# Kauai car rental



## KevinB (May 28, 2018)

Anyone traveling to Kauai around late June or July, heads up !
I had a jeep rented for the week of June 30-July 7. My previous best price for a 4DR was $359.99 as a base price. As of yesterday it was $206. Big savings !!


----------



## KevinB (May 28, 2018)

Sorry, I neglected to mention this was thru DiscountHawaiiCarRental.com


----------



## DaveNV (May 28, 2018)

Heck of a deal! I see a 2-door Wrangler is $179 base price.  Excellent deal!

My recommendation is if you're going to rent through Budget in Lihue, make sure you are a Fast Break member ahead of time, and that your Fast Break number is on the reservation.  I'm on Kauai right now, and two days ago at the Budget counter I beat out about 50 people waiting in line to get their cars because I was a Fast Break member.  It will save you a LOT of time.

The regular line was out the door and into the parking lot.  I got in the Fast Break line, and I was third to pick up my car.  It was very, very fast.

Dave


----------



## LAX Mom (May 28, 2018)

Good suggestion on Fast Break. I have a number, but I always forget to use it when I make a reservation. Thanks, Dave!

━━━━━━

Quote the Kauai car rental thread word for word, from "Heck of a deal!" to "Mom (May 28, 2018)".

**COLLECTED MATERIAL:**

━━━━━━

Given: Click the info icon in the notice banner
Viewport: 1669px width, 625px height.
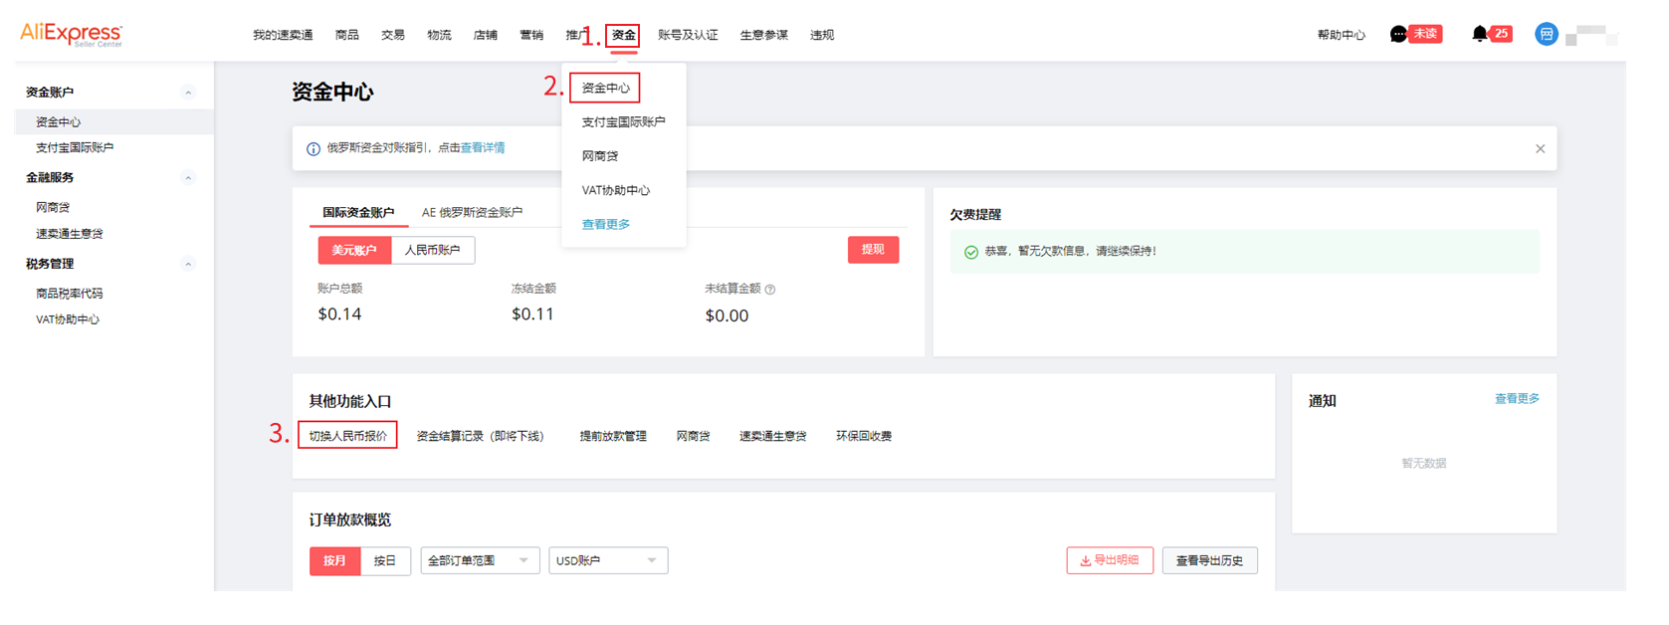Looking at the screenshot, I should tap(313, 149).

━━━━━━

**RESPONSE:**
Heck of a deal! I see a 2-door Wrangler is $179 base price.  Excellent deal!

My recommendation is if you're going to rent through Budget in Lihue, make sure you are a Fast Break member ahead of time, and that your Fast Break number is on the reservation.  I'm on Kauai right now, and two days ago at the Budget counter I beat out about 50 people waiting in line to get their cars because I was a Fast Break member.  It will save you a LOT of time.

The regular line was out the door and into the parking lot.  I got in the Fast Break line, and I was third to pick up my car.  It was very, very fast.

Dave


----------



## LAX Mom (May 28, 2018)